- Directed by: Ben Parker
- Written by: Ben Parker
- Based on: The Shepherd of the Hills 1907 novel by Harold Bell Wright
- Produced by: Jim McCullough Sr.
- Starring: Richard Arlen James Middleton Sherry Lynn
- Cinematography: Ted Saizis Vincent Saizis
- Edited by: Marcell Greco
- Music by: Marlin Skiles
- Color process: Eastmancolor
- Production company: Macco Productions
- Distributed by: Howco International Pictures
- Release date: April 14, 1964;
- Running time: 110 minutes
- Country: United States
- Language: English

= The Shepherd of the Hills (1964 film) =

1964 film

The Shepherd of the Hills is a 1964 American Western film directed by Ben Parker and starring Richard Arlen, James Middleton and Sherry Lynn. It is based on Harold Bell Wright's 1907 novel The Shepherd of the Hills. The story was filmed previously in the silent era by author Wright himself in 1919, released on State Rights basis. It was filmed again, in 1928, starring Molly O'Day at First National Pictures. Again remade as 1941, also color version starring John Wayne.

==Plot summary==

Set in the remote Missouri Ozark Mountains during the early 1900s, the story follows Daniel Howitt (James Middleton), a mysterious stranger who arrives in the backwoods community seeking redemption for a troubled past. The locals, suspicious of outsiders, initially regard him with distrust and hostility. Howitt takes refuge in an abandoned cabin high in the hills, where he begins tending sheep and gradually becomes known as "The Shepherd."
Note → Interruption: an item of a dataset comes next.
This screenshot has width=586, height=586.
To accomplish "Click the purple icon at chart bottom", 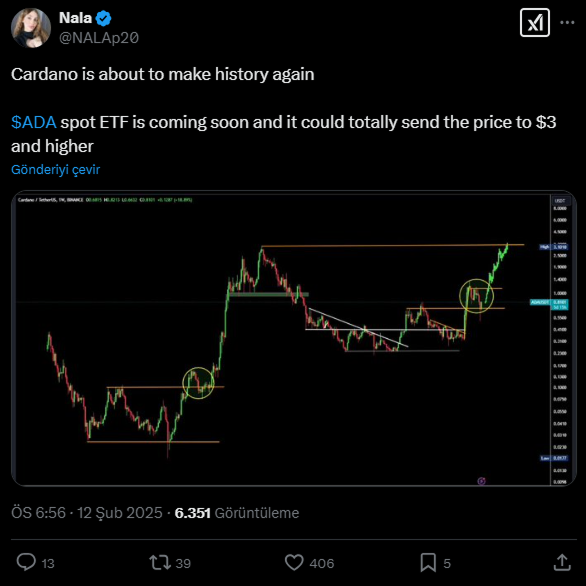I will click(481, 481).
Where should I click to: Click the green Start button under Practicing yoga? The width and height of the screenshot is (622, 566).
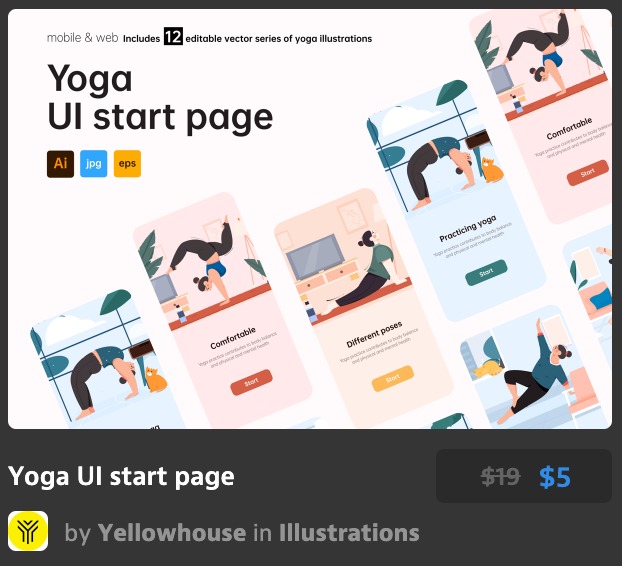tap(486, 272)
The mountain community is led by the strong-willed Old Matt (Richard Arlen), a respected patriarch whose family has deep roots in the region. His son, Young Matt (Hal Meadows), is torn between his loyalty to the mountain ways and his growing attraction to Sammy Lane (Sherry Lynn), a spirited young woman who represents hope for a different kind of life.
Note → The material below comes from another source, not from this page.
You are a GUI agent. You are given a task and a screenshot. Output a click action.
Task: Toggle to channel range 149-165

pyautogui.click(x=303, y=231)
As Howitt integrates himself into the community through acts of kindness and wisdom, he begins to heal old wounds and bring peace to feuding families. However, his past eventually catches up with him when it's revealed that he was once involved in a tragic incident that affected the local community. The revelation threatens to destroy the trust and friendships he has carefully built.

The story builds to a climactic confrontation where Howitt must face the consequences of his past actions while the community must decide whether to embrace forgiveness and redemption or cling to old grievances. Through sacrifice and moral courage, the shepherd figure ultimately brings healing and transformation to the mountain people, fulfilling his role as a Christ-like figure who offers hope and renewal to an isolated community struggling with poverty, violence, and despair.

==Cast==
- Richard Arlen as Old Matt
- James Middleton as Daniel Howitt
- Sherry Lynn as Sammy Lane
- James Collie as Wash Gibbs
- Lloyd Durre as Doc Coughlan
- Hal Meadows as Young Matt
- James Bradford as The Sheriff
- Joy N. Houck Jr. as Ollie Stewart
- Gilbert Elmore as Jess Lane
- George Jackson as Jed Holland
- Delores James as Aunt Mollie
- Danny Spurlock as Pete
- Reubin Egan as Howard
- Tom Pope as Baldknobber
- Roy Idom as Baldknobber
- Jim Teague as Baldknobber
- Roger Nash as Baldknobber
- Jim Greene as Baldknobber
- Jerry-Mac Johnston as Clint

==Bibliography==
- Rowan, Terry. The American Western A Complete Film Guide. 2013.